I’ve had the opposite experience. Just tell it to optimise for speed and iterate and give feedback. I’ve had JS code optimised specifically for v8 using bitwise operations. It’s brilliant.
Example code or it's just a claim :)
1 reply →
>Instead, they can introduce a whole new class of bug that's way harder to debug
That sounds like a new opportunity for a startup that will collect hundreds of millions a of dollars, brag about how their new AI prototype is so smart that it scares them, and devliver nothing
> There's no logic gone into writing that bit of code.
What makes you say that? If LLMs didn't reason about things, they wouldn't be able to do one hundredth of what they do.
This is a misunderstanding. Modern LLMs are trained with RL to actually write good programs. They aren't just spewing tokens out.
No, YOU misunderstand. This isn't a thing RL can fix
It doesn't optimize "good programs". It interprets "humans interpretation of good programs." More accurately, "it optimizes what low paid over worked humans believe are good programs." Are you hiring your best and brightest to code review the LLMs?
Even if you do, it still optimizes tricking them. It will also optimize writing good programs, but you act like that's a well defined and measurable thing.
Those links mostly discuss the original RLHF used to train e.g. ChatGPT 3.5. Current paradigms are shifting towards RLVR (reinforcement learning with verifiable rewards), which absolutely can optimize good programs.
You can definitely still run into some of the problems eluded to in the first link. Think hacking unit tests, deception, etc -- but the bar is less "create a perfect RL environment" than "create an RL environment where solving the problem is easier than reward hacking." It might be possible to exploit a bug in the Lean 4 proof assistant to prove a mathematical statement, but I suspect it will usually be easier for an LLM to just write a correct proof. Current RL environments aren't as watertight as Lean 4, but there's certainly work to make them more watertight.
This is in no way a "solved" problem, but I do see it as a counter to your assertion that "This isn't a thing RL can fix." RL is powerful.
5 replies →
I don't know if any of this applies to the arguments in my article, but most of the point of it is that progress in code production from LLMs is not a consequence of better models (or fine tuning or whatever), but rather on a shift in how LLMs are used, in agent loops with access to ground truth about whether things compile and pass automatic acceptance. And I'm not claiming that closed-loop agents reliably produce mergeable code, only that they've broken through a threshold where they produce enough mergeable code that they significantly accelerate development.
10 replies →
This is just semantics. What's the difference between a "human interpretation of a good program" and a "good program" when we (humans) are the ones using it? If the model can write code that passes tests, and meets my requirements, then it's a good programmer. I would expect nothing more or less out of a human programmer.
17 replies →
"Good" is the context of LLMs means "plausible". Not "correct".

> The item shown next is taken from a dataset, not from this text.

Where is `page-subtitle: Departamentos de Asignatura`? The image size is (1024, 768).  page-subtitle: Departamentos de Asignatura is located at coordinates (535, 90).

If you can't code then the distinction is lost on you, but in fact the "correct" part is why programmers get paid. If "plausible" were good enough then the profession of programmer wouldn't exist.
Not necessarily. If the RL objective is passing tests then in the context of LLMs it means "correct", or at least "correct based on the tests".
1 reply →
They are also trained with RL to write code to pass unit tests and Claude does have a big problem with trying to cheat the test or request pretty quickly after running into issues, making manual edit approval more important. It usually still tells what it is trying to do wrong so you can often find out from its summary before having to scan the diff.
This can happen, but in practice, given I'm reviewing every line anyway, it almost never bites me.